Financial abuse is classified as a form of domestic violence. Although generally used to describe the control, domination, abandonment, or harm of a family member or intimate partner, financial abuse can also be perpetrated by caregivers, legal guardians, and others empowered to make financial decisions for another. person. Signs of financial abuse can include sudden and uncharacteristic changes in bank or credit accounts, such as the addition of new signers to the victim’s accounts, or large transactions, withdrawals, or checks written to the victim, spouse, guardian, or caretaker. . Any substantial transfer of assets or changes to the victim’s insurance policies, wills, or other financial documents must also be carefully examined by a qualified and neutral third party to verify potential financial abuse.

Other “red flags” of financial abuse include withholding access to money, credit cards, checkbooks, or other assets; give the victim a fixed allowance and/or hold him or her accountable for every penny spent; sabotaging the victim’s car or work; or prevent the victim from working outside the home or in the career field of the victim’s choosing. Signs of financial abuse can also include utility disconnection or eviction notices despite financial ability to pay bills and lost valuables, such as jewelry, art, antiques, or family heirlooms. The abuser’s goal is ultimately to isolate the victim in a position of total financial dependency. Financial abusers are often charming and persuasive, able to convince their victims, and even the victim’s closest friends and family, that they are acting out of love or concern for the victim. By cutting off the intended victim’s access to money, personal freedom, and choice, the abuser thus controls the victim.

Financial abuse is often accompanied by psychological and emotional abuse, sometimes leading to physical abuse. Neglect of the victim’s basic needs (food, sanitary shelter, medicine, and clothing) is often evident in cases of financial abuse. This type of abuse is found across all age ranges, economic, ethnic, and educational backgrounds.
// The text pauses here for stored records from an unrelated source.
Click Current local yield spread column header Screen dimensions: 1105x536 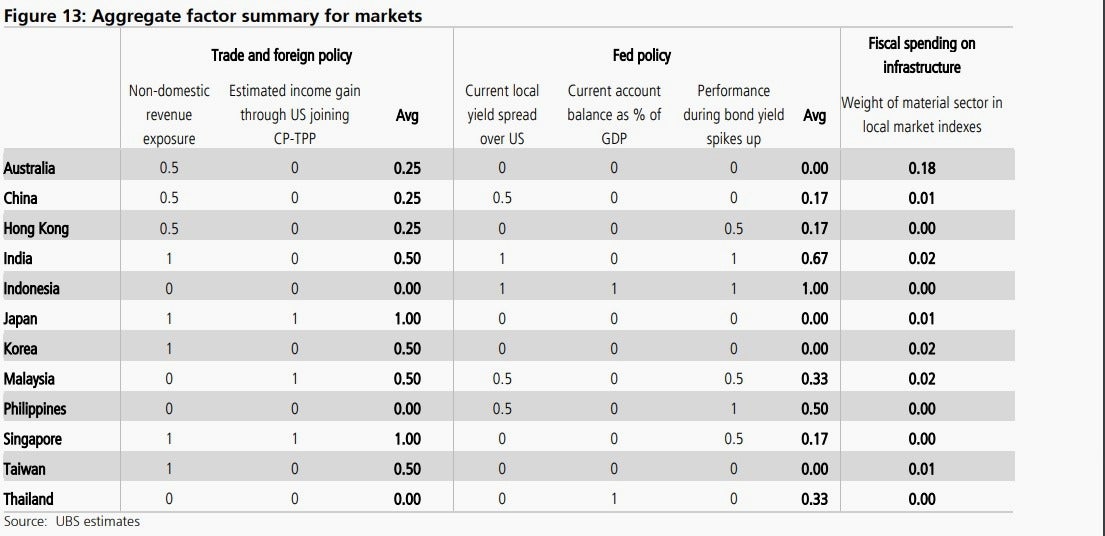tap(502, 115)
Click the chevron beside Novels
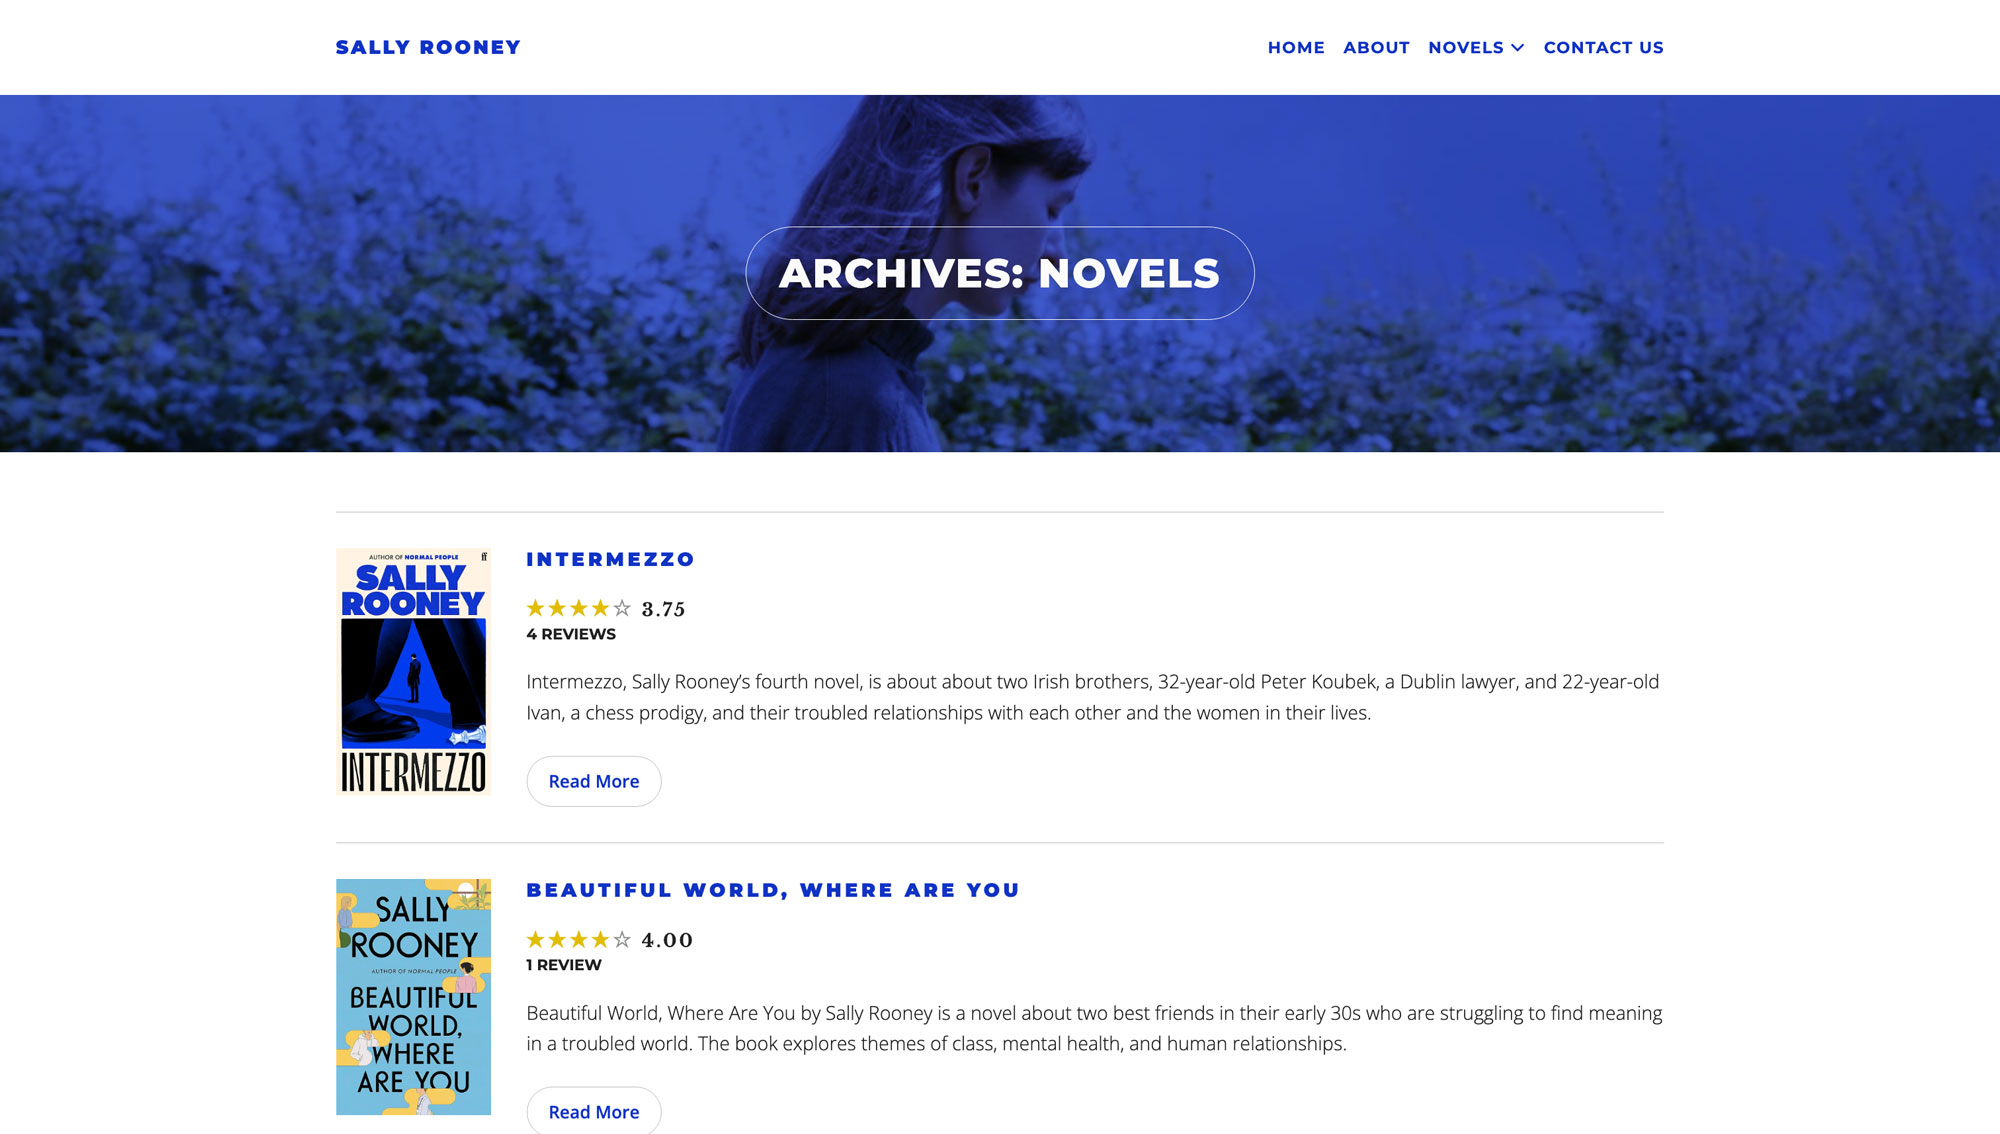 (1517, 47)
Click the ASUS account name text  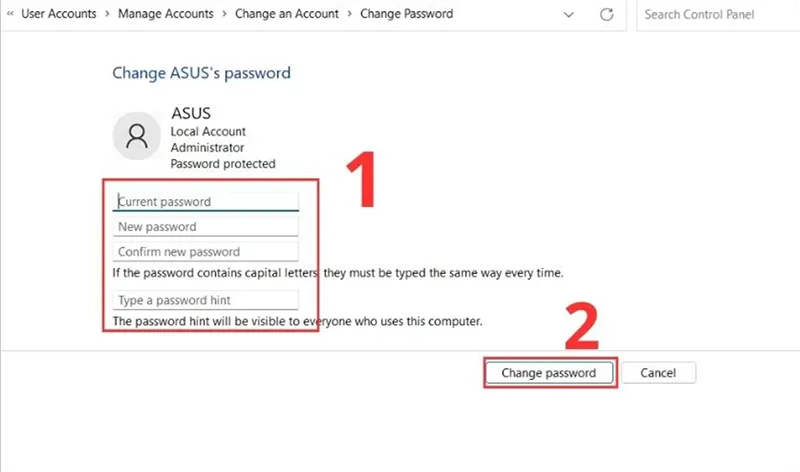191,113
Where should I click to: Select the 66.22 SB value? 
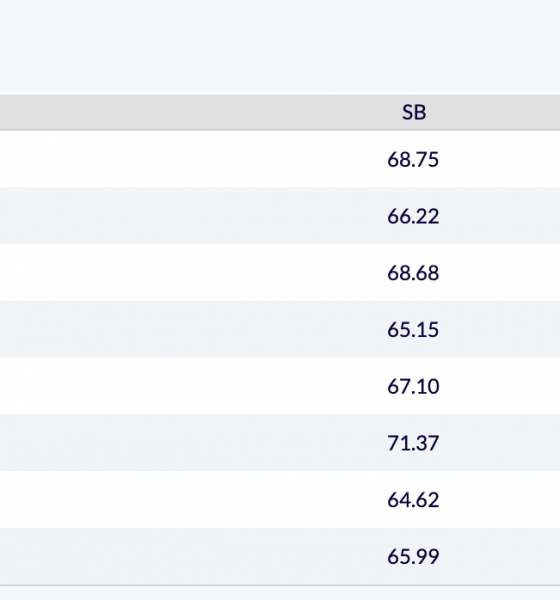pyautogui.click(x=413, y=216)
Concerned loved ones are encouraged to be wary of new acquaintances or long-lost relatives who suddenly take up residence with the victim, especially if it involves property or other assets in exchange for care. Financially abusive spouses, intimate partners, and caregivers often attempt to isolate the victim from friends, family, neighbors, and other potential witnesses who might ultimately uncover evidence of financial abuse. To protect a vulnerable elder, one should always ensure that the signatures on all checks, legal and financial documents are in fact the person’s actual signature. You have to be alert when checks from government programs or pension funds disappear, especially if it happens more than once. Other warning signs of financial elder abuse are the redirection of important mail to someone else’s address, sudden unexplained transfers of property, or the creation of power of attorney documents when the elder lacks the ability to make such decisions.